Sacó la carta. Acarició el sobre entre sus dedos. No había nadie más en la sala. Estaba a solas con sus pensamientos. A solas con la diatriba. Con las divagaciones. Con las pueriles justificaciones.
¿Qué se podía decir? Lena Adams trabajaba para Jeffrey. Era una de las detectives que tenía bajo su mando en el departamento de policía del condado de Grant. Jeffrey le había cubierto las espaldas, la había sacado de un montón de líos y había enmendado sus errores durante diez años. A cambio, ella había puesto su vida en peligro, y era la responsable de que se hubiera mezclado con la clase de hombres que mataban por deporte. Lena no había colocado aquella bomba, ni sabía de su existencia. Ningún tribunal la habría condenado por sus acciones, pero Sara sabía —desde lo más hondo de su ser— que era responsable de la muerte de Jeffrey. Había sido la que había hecho que se cruzara en el camino de los hombres que le asesinaron. Como de costumbre, Jeffrey había intervenido para protegerla, y eso le había costado la vida.

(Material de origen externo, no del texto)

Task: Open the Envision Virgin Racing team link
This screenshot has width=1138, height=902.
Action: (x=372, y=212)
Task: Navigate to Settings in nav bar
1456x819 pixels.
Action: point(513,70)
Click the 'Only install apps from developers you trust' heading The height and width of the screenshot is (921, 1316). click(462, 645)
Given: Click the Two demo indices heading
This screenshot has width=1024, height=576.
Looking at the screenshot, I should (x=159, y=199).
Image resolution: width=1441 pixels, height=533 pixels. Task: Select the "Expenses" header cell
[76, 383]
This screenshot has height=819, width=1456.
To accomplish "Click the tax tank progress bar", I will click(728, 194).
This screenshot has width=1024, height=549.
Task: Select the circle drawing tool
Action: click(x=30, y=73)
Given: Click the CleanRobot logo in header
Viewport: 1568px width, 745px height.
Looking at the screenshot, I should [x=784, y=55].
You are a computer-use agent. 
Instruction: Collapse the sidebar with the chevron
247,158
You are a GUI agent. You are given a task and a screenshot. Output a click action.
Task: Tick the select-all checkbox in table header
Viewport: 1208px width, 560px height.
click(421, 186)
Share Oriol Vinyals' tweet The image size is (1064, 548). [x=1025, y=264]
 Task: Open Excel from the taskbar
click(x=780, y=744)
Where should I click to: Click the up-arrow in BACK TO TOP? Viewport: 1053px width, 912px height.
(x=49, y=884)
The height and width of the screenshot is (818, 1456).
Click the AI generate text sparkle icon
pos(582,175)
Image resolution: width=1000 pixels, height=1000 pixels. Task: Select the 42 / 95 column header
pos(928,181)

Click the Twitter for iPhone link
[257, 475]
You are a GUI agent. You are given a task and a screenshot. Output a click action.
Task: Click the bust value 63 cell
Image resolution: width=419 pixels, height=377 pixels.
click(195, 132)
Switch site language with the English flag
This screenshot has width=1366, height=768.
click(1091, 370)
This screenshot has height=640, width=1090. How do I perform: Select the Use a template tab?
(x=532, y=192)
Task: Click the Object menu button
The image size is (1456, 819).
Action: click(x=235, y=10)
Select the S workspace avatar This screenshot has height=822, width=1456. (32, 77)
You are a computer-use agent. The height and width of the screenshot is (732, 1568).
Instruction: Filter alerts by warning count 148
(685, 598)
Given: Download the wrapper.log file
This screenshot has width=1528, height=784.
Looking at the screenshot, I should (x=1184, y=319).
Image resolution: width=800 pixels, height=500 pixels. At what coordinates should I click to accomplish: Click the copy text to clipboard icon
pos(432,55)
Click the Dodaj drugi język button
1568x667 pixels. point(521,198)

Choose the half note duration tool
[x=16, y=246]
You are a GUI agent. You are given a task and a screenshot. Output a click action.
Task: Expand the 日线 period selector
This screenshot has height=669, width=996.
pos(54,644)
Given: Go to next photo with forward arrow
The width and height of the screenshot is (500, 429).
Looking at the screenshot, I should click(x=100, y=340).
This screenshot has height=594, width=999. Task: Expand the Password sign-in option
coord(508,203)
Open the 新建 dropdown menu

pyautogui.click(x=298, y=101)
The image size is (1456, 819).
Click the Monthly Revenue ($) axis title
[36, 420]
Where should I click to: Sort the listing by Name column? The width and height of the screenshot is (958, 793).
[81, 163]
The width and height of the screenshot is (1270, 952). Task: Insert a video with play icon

Por todo ello, Lena era tan culpable de su muerte como el hombre que puso la bomba. En lo que a Sara respectaba, incluso más culpable que él, porque sabía que se había quedado con la conciencia tranquila. Sabía que no podían presentar ningún cargo contra ella, que nadie la iba a castigar. No le iban a tomar las huellas ni a humillarla obligándola a desnudarse para ser cacheada y que le tomaran las fotos. No tendrían que ponerla en aislamiento para protegerla de las reclusas que querrían matar a la policía que acababan de mandar a la cárcel. No tendría que sentir el pinchazo en su brazo. No vería a Sara a través del cristal de la sala de ejecución de la cárcel del estado, esperando a que pagara sus crímenes con la muerte.
Había conseguido salir impune de un asesinato a sangre fría, nunca la castigarían por ello.
Sara rasgó la esquina del sobre y deslizó el dedo por debajo de la solapa. La carta estaba escrita en papel pautado de color amarillo; eran tres folios escritos por una sola cara y numerados. La tinta era azul, probablemente de un rotulador de punta fina.
A Jeffrey le gustaban los cuadernos de papel amarillo pautado, como a la mayoría de los policías. Siempre tienen un montón de ellos almacenados, y uno a mano nuevecito cuando algún sospechoso se decide a confesar. Deslizan el cuaderno por la mesa, destapan un bolígrafo nuevo y ven fluir las palabras del bolígrafo al papel, y al confesor en pleno paso de sospechoso a delincuente.
A los jurados les gustan las confesiones escritas en papel amarillo pautado. Es algo que les resulta familiar, menos formal que un documento impreso, aunque siempre hay una copia impresa que lo respalda. Sara se preguntó si habría en alguna parte una transcripción de aquella carta escrita en mayúsculas que tenía en sus manos. Porque —y estaba tan segura de ello como de que estaba en la sala de médicos del hospital Grady—, aquello era una confesión.
Sin embargo, ¿qué más daba? ¿Cambiarían algo las palabras de Lena? ¿Le iban a devolver a Jeffrey? ¿Le devolvería su antigua vida, la vida que ella quería?
Después de tres años y medio, Sara sabía perfectamente que no. Nadie podía devolverle todo aquello, ni ruegos ni píldoras ni castigos. Ninguna lista podría nunca capturar un momento. Ningún recuerdo podía recrear ese estado de felicidad absoluta. Ya no habría más que un vacío, un hueco en la vida de Sara en el lugar que un día ocupó el único hombre sobre la faz de la tierra al que podría amar.
En resumen, no importaba lo que Lena tuviera que decirle, leerla no le traería ninguna paz. Quizá el hecho de saberlo lo hiciera más fácil.
Pero se sentó en el banco que tenía detrás y leyó la carta de todas formas.